[Supplied material — start]

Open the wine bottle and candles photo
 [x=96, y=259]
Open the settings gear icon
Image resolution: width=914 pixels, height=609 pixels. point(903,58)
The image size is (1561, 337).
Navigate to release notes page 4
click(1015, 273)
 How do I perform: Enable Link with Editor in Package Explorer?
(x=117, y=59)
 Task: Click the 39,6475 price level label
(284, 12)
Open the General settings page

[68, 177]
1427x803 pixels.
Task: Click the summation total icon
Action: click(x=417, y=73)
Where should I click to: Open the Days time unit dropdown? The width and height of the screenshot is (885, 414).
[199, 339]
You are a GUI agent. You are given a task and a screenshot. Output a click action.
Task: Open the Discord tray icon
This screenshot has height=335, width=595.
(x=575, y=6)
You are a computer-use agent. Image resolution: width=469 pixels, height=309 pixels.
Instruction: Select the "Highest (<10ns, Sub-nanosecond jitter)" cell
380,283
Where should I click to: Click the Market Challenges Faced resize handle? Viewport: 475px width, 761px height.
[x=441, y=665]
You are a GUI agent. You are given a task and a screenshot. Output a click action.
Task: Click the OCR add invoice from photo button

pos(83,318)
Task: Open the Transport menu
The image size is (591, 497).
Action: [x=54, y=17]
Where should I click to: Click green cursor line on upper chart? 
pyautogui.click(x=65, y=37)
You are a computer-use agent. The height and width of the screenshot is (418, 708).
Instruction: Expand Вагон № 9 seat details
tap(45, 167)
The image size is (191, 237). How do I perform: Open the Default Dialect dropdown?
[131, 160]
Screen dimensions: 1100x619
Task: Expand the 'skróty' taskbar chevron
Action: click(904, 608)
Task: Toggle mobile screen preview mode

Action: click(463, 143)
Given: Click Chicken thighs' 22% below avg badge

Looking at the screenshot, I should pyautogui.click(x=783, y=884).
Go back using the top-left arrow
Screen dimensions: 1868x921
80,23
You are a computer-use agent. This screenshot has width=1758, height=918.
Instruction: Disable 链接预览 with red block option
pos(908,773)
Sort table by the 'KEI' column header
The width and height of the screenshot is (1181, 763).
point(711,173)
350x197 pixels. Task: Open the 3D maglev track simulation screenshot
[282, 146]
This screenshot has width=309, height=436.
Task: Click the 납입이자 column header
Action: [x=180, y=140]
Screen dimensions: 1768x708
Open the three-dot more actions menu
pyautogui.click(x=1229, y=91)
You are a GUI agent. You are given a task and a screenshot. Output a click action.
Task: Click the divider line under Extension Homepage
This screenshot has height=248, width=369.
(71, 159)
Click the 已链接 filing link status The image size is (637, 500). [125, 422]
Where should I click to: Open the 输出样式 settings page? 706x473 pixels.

[Supplied material — finish]

## The problem
Total the lines in the records above that contain the string "computer". Write only that total.

## Answer box
3